(PASSAGE TO READ):
• • •

# Lucius'



## Marky Lazer (Nov 23, 2005)

*I'm not sure if this is the proper place to post, if not, please move to the appropriate section*

Together with a mate of mine, we did some Maths to find things out:

First, don’t ask me why, but the city is moving instead of standing still like a normal city.

Lucius (planet) is 24,902 miles all the way around, at the equator (same as Earth). That means that at 1 mile an hour, the city would take 24,902 hours to go around the world (literally one mile for every hour). 
A day (or one full rotation of a planet) on Earth is 24 hours. On Lucius, it needs to be 24,902 hours, so that they can constantly outrun the sunset. So Lucius' "days" are over 1,000 times longer than ours. 
In order to make the 'days' on Lucius so long, we need to slow down the planet's rotation. The Earth rotates 365.25 times (a year) in one whole orbit around the sun. In order for the sunset to move slowly enough for Arret (city) to outrun it, you would need Lucius to rotate fully once every 2.84 orbits around the sun. So Lucius does almost three laps before it rolls all the way around. 

Does this make _any_ sense?


----------



## chrispenycate (Nov 23, 2005)

Marky Lazer said:
			
		

> *I'm not sure if this is the proper place to post, if not, please move to the appropriate section*
> 
> Together with a mate of mine, we did some Maths to find things out:
> 
> ...

• • •

(THE TASK):
Carry on the forum thread about the planet Lucius from the point where it stops. The entries after this point are separate from the thread about Lucius.

(SUPPLIED INFORMATION):

• • •

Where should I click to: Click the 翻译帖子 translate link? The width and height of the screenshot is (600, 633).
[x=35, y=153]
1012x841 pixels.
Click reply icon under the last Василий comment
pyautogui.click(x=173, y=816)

• • •

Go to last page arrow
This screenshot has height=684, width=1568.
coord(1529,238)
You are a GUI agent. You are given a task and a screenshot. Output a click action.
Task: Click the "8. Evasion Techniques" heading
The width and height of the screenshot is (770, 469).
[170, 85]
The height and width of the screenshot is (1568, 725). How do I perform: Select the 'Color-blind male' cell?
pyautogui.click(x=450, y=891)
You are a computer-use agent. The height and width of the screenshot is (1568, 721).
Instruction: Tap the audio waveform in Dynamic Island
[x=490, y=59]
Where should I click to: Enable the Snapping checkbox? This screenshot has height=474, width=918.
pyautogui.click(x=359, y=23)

• • •

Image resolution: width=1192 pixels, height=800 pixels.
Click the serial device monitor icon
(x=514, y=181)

• • •

(RESULT OF THE TASK):
No need- if you tide lock the planet- (1 year=1 day) so that one side permanently faces the sun, (like the moon with the earth) then apply a very slow spin (an asteroid impact, or even a close flybye) you can get your spin in either direction, even in any axis. The weather on such a planet is going to be something to write home about- the fact that air is a solid on one hemisphere, but which one keeps changing gives you a permanent hurricane at your dawn edge, a snowstorm starting with water, then carbon dioxide and the other atmospheric components at your dusk edge, with the newly gaseous air rushing from sunrise to twilight- any organisms evolved there would doubtless be very streamlined and, like the city, migrate permanently against the wind (or freeze solid. And I haven't even started on plant analogs yet)
No oceans, the surface scraped flat by a near permanent sandstorm- I don't think I'm ready to move there just yet


----------



## Marky Lazer (Nov 23, 2005)

I don't think I want the planet to be tidally locked. It's of big importance that the planet IS rotating.


----------



## chrispenycate (Nov 23, 2005)

That's why I hit it with an asteroid- start with a nice, stable situation and add a few terrajoules of energy.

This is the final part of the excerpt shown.